__SET EXERCISE A__
Repeat word for word the portion of the passage on the crisis in the Far East starting with "We ring the" and going on through "Opposition can do.".

__TEXT PASSAGE__
+++

The developments in the east can lead either to world war among the capitalist powers or to a united front against the Soviet Union. Should the Chinese masses be crushed simultaneously as Fascism conquers in Germany, there can be no question as to a united war both from the East and the West against the Soviet Union.

We ring the bell, Comrades! the contradictions have reached their climax. 1932 has become the year of head-on collision! There is no "absolute hopelessness" for the capitalists. The Soviets, the Comintern, will be inevitably destroyed unless we awake and build up again a Leninist organization. This only the International Left Opposition can do.



"In the impending struggle between England and the United States, Japan is going to play on the sea the same part as that played by France on land during the war with Germany. Japan today is making use of the antagonism between Great Britain and America, but when the final struggle between these two giants for world hegemony breaks out, Japan is going to be the battle ground of that fight." Theses 3rd Congress Comintern.

During the past three weeks the fighting in the East has reached an entirely new stage of development. Mukden-Tsitsihar-Chinchow all are seemingly closed incidents. No longer is it a fight for Manchuria alone. To hold Manchuria the Mikado adventurers must move for the actual dismemberment of China itself.

Over a month ago, the London "Economist" wrote: "Whether or not Japanese troops are withdrawn, it seems probable that Manchuria will be ravaged by guerilla warfare far more cruelly under the new regime than she was before the Japanese coup."

The Japanese adventurers have become more and more enmeshed in the entanglements in China. To hold Manchuria, they have been forced to bombard Shanghai and to move on Nanking. Down have crashed the foolish Browder theories that both the United States and the Cantonese are the closest sworn allies of Japan. The Cantonese government has been forced by the pressure of the masses into struggle against Japanese imperialism. The Chinese masses have put up a most valiant and heroic resistance. China is seen to be no longer the China of the Boxer days. It is a new kind of China, a China with a hard and well disciplined proletariat and fearless revolutionary fighters. This China is putting fear into the hearts not only of Japanese imperialists, but of all imperialists. It is this factor, above all, which has made the other powers reject the proposals of Japan for the physical dismemberment of China.

The events in Shanghai have also brought to a head all capitalist antagonisms in the Far East. All available warships have been rushed to the Yellow Sea. The League of Nations stands completely bankrupt and its "peace pacts" thoroughly exposed.

+++

__THE INPUT__
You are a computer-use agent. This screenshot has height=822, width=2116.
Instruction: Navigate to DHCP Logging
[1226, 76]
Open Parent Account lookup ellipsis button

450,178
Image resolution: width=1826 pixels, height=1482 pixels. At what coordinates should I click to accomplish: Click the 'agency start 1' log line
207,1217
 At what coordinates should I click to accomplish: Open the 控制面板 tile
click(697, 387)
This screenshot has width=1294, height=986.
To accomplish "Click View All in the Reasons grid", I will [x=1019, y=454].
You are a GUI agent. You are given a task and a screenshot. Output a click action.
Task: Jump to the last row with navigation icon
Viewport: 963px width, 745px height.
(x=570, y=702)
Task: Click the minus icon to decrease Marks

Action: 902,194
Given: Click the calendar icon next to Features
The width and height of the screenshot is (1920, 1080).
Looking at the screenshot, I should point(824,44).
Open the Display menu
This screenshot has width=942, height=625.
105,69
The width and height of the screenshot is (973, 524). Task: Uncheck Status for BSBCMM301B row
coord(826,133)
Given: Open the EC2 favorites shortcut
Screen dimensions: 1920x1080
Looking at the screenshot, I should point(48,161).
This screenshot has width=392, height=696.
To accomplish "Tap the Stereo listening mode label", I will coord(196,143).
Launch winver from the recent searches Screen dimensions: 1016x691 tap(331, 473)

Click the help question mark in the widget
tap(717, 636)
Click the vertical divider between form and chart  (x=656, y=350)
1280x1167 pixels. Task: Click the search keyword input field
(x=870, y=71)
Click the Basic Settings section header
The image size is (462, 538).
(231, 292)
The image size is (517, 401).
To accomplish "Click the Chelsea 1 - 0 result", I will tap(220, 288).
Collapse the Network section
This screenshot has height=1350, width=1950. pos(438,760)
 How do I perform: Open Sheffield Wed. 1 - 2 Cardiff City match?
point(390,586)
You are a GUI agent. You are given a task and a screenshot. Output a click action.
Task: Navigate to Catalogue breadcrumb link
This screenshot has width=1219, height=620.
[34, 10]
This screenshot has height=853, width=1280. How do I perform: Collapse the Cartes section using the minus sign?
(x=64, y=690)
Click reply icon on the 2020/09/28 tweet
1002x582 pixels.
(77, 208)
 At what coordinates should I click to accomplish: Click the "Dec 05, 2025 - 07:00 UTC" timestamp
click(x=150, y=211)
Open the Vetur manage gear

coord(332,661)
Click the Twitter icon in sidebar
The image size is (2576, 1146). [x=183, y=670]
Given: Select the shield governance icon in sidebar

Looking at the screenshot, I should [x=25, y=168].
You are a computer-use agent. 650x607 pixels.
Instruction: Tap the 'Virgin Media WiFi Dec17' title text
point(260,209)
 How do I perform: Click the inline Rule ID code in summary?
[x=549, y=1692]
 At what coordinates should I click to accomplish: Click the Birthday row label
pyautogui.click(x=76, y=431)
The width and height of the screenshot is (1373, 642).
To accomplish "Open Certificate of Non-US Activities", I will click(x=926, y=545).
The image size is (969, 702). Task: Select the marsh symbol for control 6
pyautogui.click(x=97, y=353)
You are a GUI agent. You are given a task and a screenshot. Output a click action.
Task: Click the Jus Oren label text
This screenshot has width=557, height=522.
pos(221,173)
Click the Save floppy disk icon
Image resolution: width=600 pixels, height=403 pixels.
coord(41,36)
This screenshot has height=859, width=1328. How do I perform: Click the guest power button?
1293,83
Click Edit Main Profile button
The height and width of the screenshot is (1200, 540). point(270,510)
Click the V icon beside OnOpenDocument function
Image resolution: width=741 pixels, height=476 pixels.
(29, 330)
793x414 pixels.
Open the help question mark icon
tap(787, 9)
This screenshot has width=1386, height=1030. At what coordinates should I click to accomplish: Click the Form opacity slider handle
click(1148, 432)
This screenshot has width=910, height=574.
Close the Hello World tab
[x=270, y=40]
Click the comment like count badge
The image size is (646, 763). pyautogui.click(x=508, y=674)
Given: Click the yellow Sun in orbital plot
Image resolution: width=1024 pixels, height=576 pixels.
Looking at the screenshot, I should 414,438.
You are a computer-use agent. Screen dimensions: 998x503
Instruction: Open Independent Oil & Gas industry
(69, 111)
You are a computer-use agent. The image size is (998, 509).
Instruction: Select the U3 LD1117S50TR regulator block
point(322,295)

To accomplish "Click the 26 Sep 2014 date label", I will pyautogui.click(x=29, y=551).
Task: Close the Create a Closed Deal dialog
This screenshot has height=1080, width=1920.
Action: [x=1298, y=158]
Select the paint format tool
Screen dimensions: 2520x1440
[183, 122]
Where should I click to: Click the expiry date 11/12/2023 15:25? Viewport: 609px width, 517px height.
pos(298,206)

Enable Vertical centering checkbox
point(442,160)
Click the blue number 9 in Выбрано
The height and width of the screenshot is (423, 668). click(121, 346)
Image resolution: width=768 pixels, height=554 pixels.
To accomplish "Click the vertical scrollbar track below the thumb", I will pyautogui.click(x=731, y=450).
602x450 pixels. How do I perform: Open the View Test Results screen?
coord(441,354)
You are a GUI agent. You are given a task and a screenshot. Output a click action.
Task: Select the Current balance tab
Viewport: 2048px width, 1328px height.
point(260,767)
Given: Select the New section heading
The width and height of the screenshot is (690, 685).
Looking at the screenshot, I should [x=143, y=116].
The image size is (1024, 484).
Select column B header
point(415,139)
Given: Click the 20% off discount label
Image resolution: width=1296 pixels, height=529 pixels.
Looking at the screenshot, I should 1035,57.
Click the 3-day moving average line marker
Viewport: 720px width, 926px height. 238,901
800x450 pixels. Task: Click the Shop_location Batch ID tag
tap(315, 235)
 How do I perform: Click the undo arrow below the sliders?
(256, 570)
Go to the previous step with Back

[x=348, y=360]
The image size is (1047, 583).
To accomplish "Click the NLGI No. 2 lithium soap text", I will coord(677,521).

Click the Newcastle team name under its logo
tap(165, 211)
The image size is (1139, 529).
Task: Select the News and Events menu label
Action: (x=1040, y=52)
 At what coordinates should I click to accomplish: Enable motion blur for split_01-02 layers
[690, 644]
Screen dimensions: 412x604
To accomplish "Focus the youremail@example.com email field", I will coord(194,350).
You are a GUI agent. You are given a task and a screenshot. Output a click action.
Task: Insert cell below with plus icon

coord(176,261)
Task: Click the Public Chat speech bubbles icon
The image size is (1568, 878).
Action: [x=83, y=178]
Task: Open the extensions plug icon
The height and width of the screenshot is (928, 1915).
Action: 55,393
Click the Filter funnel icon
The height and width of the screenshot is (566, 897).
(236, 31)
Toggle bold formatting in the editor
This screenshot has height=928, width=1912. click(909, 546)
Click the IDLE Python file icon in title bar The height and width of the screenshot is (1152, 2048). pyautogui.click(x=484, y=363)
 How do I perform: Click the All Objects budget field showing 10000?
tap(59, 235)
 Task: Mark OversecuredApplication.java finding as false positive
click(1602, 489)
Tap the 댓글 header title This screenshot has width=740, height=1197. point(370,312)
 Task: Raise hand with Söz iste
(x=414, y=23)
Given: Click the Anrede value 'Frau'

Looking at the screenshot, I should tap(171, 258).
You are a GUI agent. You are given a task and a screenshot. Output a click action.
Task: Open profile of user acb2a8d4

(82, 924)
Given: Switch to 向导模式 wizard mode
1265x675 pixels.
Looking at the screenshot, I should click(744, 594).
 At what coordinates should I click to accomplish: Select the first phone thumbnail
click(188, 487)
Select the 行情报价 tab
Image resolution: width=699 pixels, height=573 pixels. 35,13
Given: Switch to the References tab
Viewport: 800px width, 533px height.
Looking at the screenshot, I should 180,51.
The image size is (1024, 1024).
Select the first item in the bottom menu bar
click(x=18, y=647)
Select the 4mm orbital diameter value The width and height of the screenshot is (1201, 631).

+++

__SET EXERCISE B__
Reproduce the rows verbatim, starting with the line containing "At what coordinates should I click to accomplish: Select" and going on through the final line of the rows.

__TASK RESPONSE A__
We ring the bell, Comrades! the contradictions have reached their climax. 1932 has become the year of head-on collision! There is no "absolute hopelessness" for the capitalists. The Soviets, the Comintern, will be inevitably destroyed unless we awake and build up again a Leninist organization. This only the International Left Opposition can do.

__TASK RESPONSE B__
 At what coordinates should I click to accomplish: Select the first phone thumbnail
click(188, 487)
Select the 行情报价 tab
Image resolution: width=699 pixels, height=573 pixels. 35,13
Given: Switch to the References tab
Viewport: 800px width, 533px height.
Looking at the screenshot, I should 180,51.
The image size is (1024, 1024).
Select the first item in the bottom menu bar
click(x=18, y=647)
Select the 4mm orbital diameter value The width and height of the screenshot is (1201, 631).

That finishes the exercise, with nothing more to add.